What to do:
(A) Answer these from the passage on police firearms training:
(i) What do LEOs who lack skill with their firearms present to unintended targets?
(ii) What form does the best scrimmaging take in law enforcement?
(iii) How can practice be recognized?
(B) Render this sentence from the police firearms training passage in Spanish: "Training is the process whereby a knowledgeable coach tells, shows and demonstrates effective techniques to practitioners."
(C) Carry the passage on police firearms training forward from its final sentence.

Excerpt to read:
## BEGIN
Because firearms are inherently dangerous, the need to train law enforcement officers (LEOs) in their safe and proficient use is a self-evident truth.
While opinions differ regarding the type and amount of training and the standards of proficiency necessary for LEOs, it is irrational to argue that such is not essential. LEOs are authorized to carry and deploy firearms in the performance of their duties, and the public has a right to expect each LEO to do so without posing additional risk to the community. LEOs who are not skilled in the safe and proficient use of their firearms present inordinate levels of risk to unintended targets. [1]
Here are eight discussions every agency should have when developing police firearms training and qualification policies and procedures.
DISCUSS: Skills are learned through training, practice and experience
Effectively shooting a firearm at a target is a learned skill, like shooting a basketball into a hoop. Learning is the process of gaining knowledge and skill. Learning implies change and it is recognizable as an improvement. The learning process for playing basketball and pistol shooting includes training and practice; [2] and in law enforcement, we distinguish those from qualification.
Training is the process whereby a knowledgeable coach tells, shows and demonstrates effective techniques to practitioners. In basketball, players improve through team training and in one-on-one training sessions with their coaches. As players duplicate the described and modeled behavior, coaches give feedback to help players improve their performance. The same thing happens in law enforcement training, but we often refer to firearms coaches as instructors. When a duly selected instructor teaches or gives feedback – preferably both – that is training.
Learning also comes from experience. Basketball players gain experience participating in organized games. LEOs gain experience dealing with people and situations in the real world. Both gain experience from scrimmaging.
In law enforcement, the best scrimmaging occurs in the form of reality-based training (RBT) scenarios with live role players. RBT is experiential training. Computer-generated scenarios (interacting with screen images instead of live role players), tabletop exercises, mental imagery and action pistol competition (USPSA, IDPA, etc.) are useful types of scrimmaging.
No basketball player or LEO ever develops enough skill in training alone. They must also practice outside of coaching environments. For hours and hours over many years, skilled players practice in their driveways, streets, schoolyards and gyms. They practice by themselves and with friends. Practice is recognizable as an effort to improve without a coach or instructor present.
## END
Information shown:
## BEGIN
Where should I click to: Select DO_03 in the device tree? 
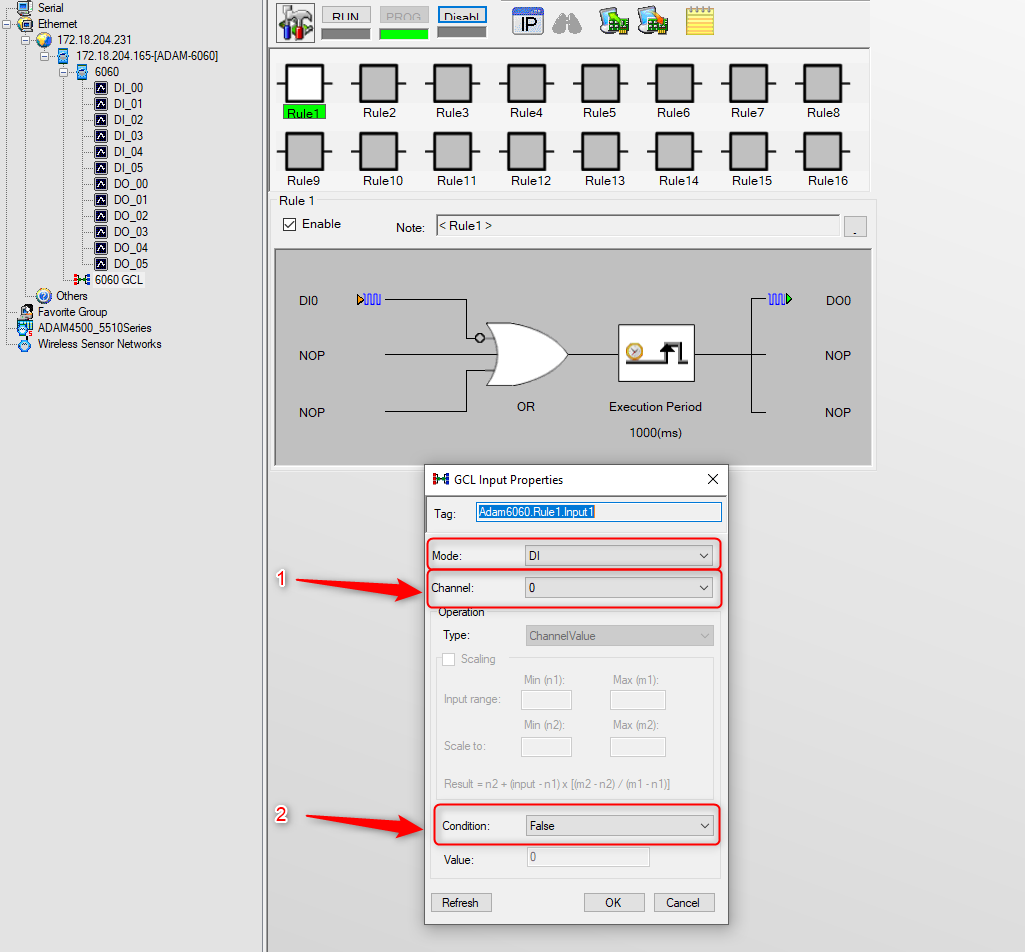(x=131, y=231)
## END
Answer set:
(A)
(i) Inordinate levels of risk.
(ii) Reality-based training (RBT) scenarios with live role players.
(iii) As an effort to improve without a coach or instructor present.

(B) El entrenamiento es el proceso mediante el cual un entrenador con conocimientos explica, muestra y demuestra técnicas eficaces a quienes las practican.

(C)
LEOs receive pistol training in the basic academy and periodically throughout their career. LEO recruits are coached at the basic academy on the fundamentals of shooting. That is training. Recruits are encouraged to increase their grip strength and practice on their own between training sessions. Training and practice are necessary to initially attain the shooting skills required to become certified as an LEO.
Basketball players learn to dribble and pass. Layups are different from jump shots, which are different from free-throws. Players learn techniques for each of these skills. All those and more are required to be an effective basketball player.
Similarly, police recruits learn firearm safety, efficient gun handling and weapon manipulation, how to press the trigger and shoot with accuracy, how to control recoil and shoot with speed. LEOs learn to operate their weapons with one hand only, to shoot from various positions and at different distances, to handle a weapon in low light, in and around vehicles, to hit moving targets, to make shooting decisions, and more. All of these skills are critical for survival.
Whether in shooting, basketball or other physical abilities, skills perish without use. Therefore, basketball players regularly attend mandatory team training. Likewise, incumbent LEOs receive refresher training from their employing agencies; and individual LEOs are expected to practice enough to maintain their shootings skills. We first attain, and then we are expected to maintain pistol proficiency.
DISCUSS: Qualification is a physical skills test
Qualification is different. It is not training, and it is not practice. Learning is not the goal, nor is learning expected. Nevertheless, whenever an LEO is intentional about doing their best with a firearm, then the officer is getting meaningful repetitions. In this sense, qualification is practice because the trigger time that is caused by mandatory qualification ensures that every LEO maintains some level of regular live-fire familiarity with their weapon. But qualification is, first and foremost, a physical skills test.
Qualification per se does not attempt to assess the LEO’s judgment, understanding of department policy or propensity to comply with deadly force law. Those are assessed by written tests and by observing performance in training scenarios. Qualification typically refers to a shooting skills test. Whether other assessments are done in conjunction with the shooting test is at the discretion of each law enforcement agency.
Testing initially determines whether a law enforcement recruit has attained the minimum skills established by the basic academy. Subsequently, all incumbent LEOs are periodically tested to verify whether they retain (or regained) the skills established by their employing agency. The verification process is qualification. When an LEO passes the pistol skills test we say they are qualified to carry and use a service pistol.
DISCUSS: Weapon model is not important
It is not the weapon that qualifies. Qualification is a human skills test. It is redundant and unnecessary to require an officer to qualify with a department-issued Glock model 17 and a personally owned Glock model 19, or with models 34 and 45, perhaps others. [3] The weapons are the same make, caliber and have identical operating features. Qualifying with one creates a presumption that the person is capable of operating the others.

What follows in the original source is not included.